第339回 クラウドファンディングします! 〜ロボマインド・プロジェクトの全貌2


ロボマインド・プロジェクト、第339弾!
こんにちは、ロボマインドの田方です。

前回、クラウドファンディング用にアニメを作ったって話をしましたよね。
そもそも、なんで、アニメを作ろうって話が出てきたのかって話をしてませんでした。
じつは、去年の春ごろ、大手映画会社から連絡がありましてね。
名前を聞いたら誰でも知ってる会社です。

何の話かというと、AIに意識が宿るってアニメ映画の企画があって、それの監修をしてくれないかって話だったんですよ。
もちろん、即、OKしましたよ。
プロデューサーと何度か打ち合わせしたりして、脚本を練ってたんです。
これは、なかなか楽しい作業でした。
でも、途中でポシャっちゃったんです。
まぁ、よくあることみたいですけど。

そんなことがあった直後だったんで、クラウドファンディングの動画を作るってなった時、あの企画の続きをやりたいなぁって、出てきたんですよ。
元の映画の脚本とは、全く別物になりましたけど、『エデン』は、僕らが本当に描きたかった世界になりました。

今回も、ちょっとチラ見せしますね。

はい、本編公開まで、もう少し待ってください。

今回は、前回の、ロボマインド・プロジェクトの概要の続きです。
それでは、始めましょう!

マインド・エンジンというのは、人間の心をプログラムで再現したものです。
意識をもって、人間と普通に会話ができる会話エンジンとなります。

マインド・エンジンの解説の前に、人間と動物の意識の違いについて考えてみます。
現代科学では、まだ、意識の定義すら決まっていません。
人によっては、石ころにも意識が有ると言う人もいるぐらいです。
そこで、ロボマインド・プロジェクトで目指す意識について、簡単に定義しておきます。
これは、あくまでも僕の考える定義です。

僕は、意識を脳の進化の過程で生まれたものとして、意識自体も、進化したと考えています。
そして、意識の進化を3段階に整理しました。
これを、脳の系統発生図を見ながら説明します。

濃い青が脊髄で、ピンクが小脳、脳幹で、薄い青が大脳です。
僕は、意識は大脳に宿ると考えています。
魚や両生類は、大脳がほとんどありませんよね。
だから、意識もほとんどないと思っています。
このレベルの生物は、意識はほとんどなくて、無意識だけで生きてると思っています。
さっき説明しましたけど、熱い鍋に触って思わず手を引っ込める脊髄反射などが無意識です。
魚とかカエルは、脊髄反射みたいな原始的な意識しかないと思っています。
つまり、外部環境に自動で反応するような処理だけです。
カエルだったら、目の前で虫が動いたら、反射的に捕まえて食べるとか、天敵の鳥の影を感じたら、反射的に池に飛び込んで逃げるとかです。
盲視の話で説明しましたけど、意識がなくても、外界に反応することができましたよね。
あれがカエルの感じてる世界だと思います。
意識では何も感じなくても、正しい行動ができるって世界です。

### 表示される情報
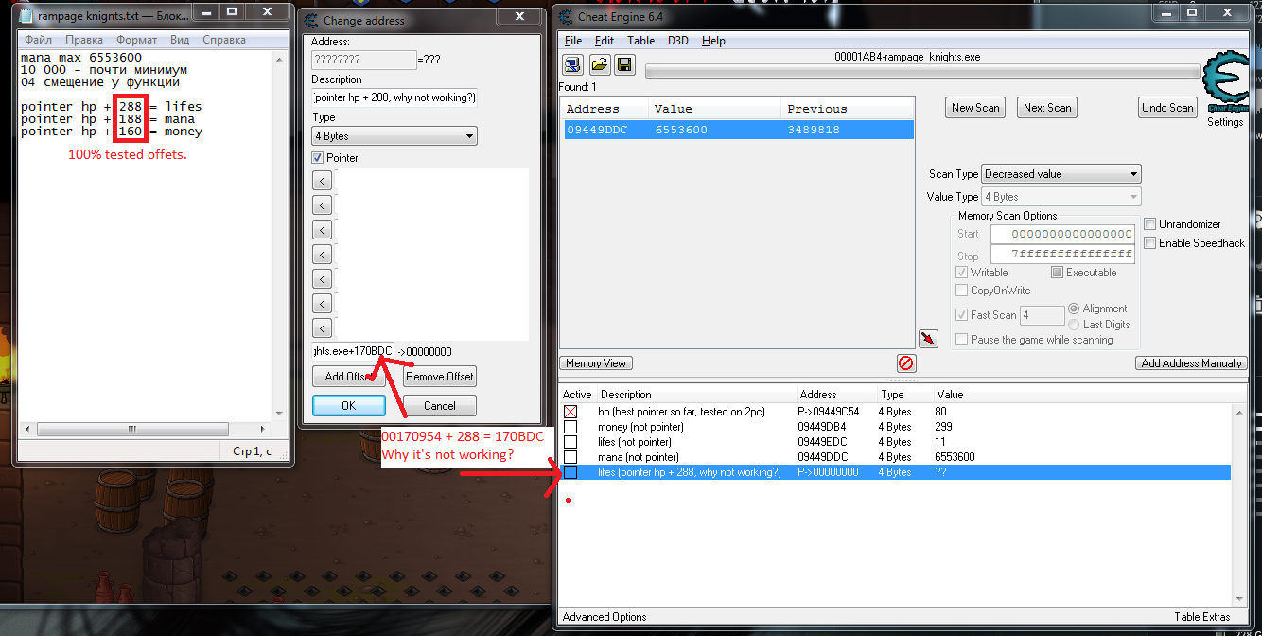Click the Add Address Manually button

click(x=1191, y=363)
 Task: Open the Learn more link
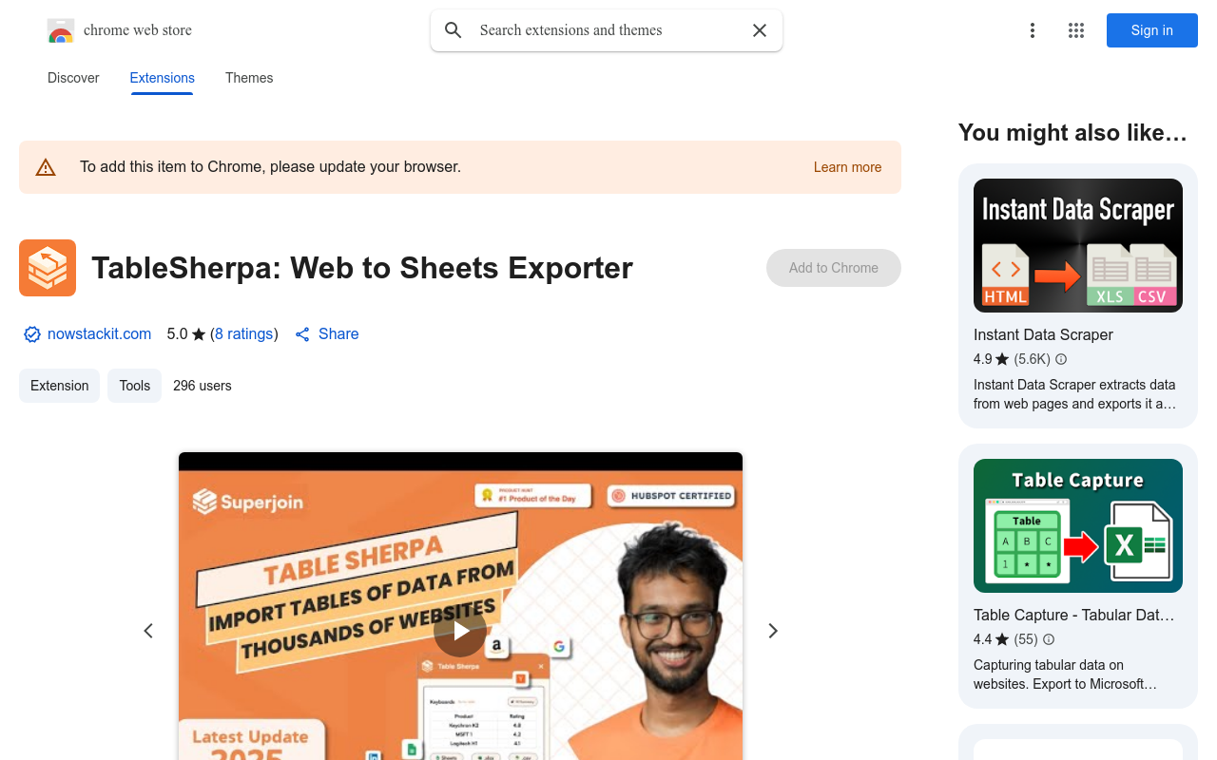847,167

### やること
課題文のうち「何の話かというと」で始まる段落を、主な事実を残したまま箇条書きで短くまとめなさい。

### 解答
- AIに意識が宿るというアニメ映画の企画があり、その監修を頼まれた。
- 田方はすぐに引き受けた。
- プロデューサーと何度か打ち合わせをして、脚本を練った。
- その作業は楽しかったが、企画は途中で立ち消えになった。
- こうしたことはよくあるようだ。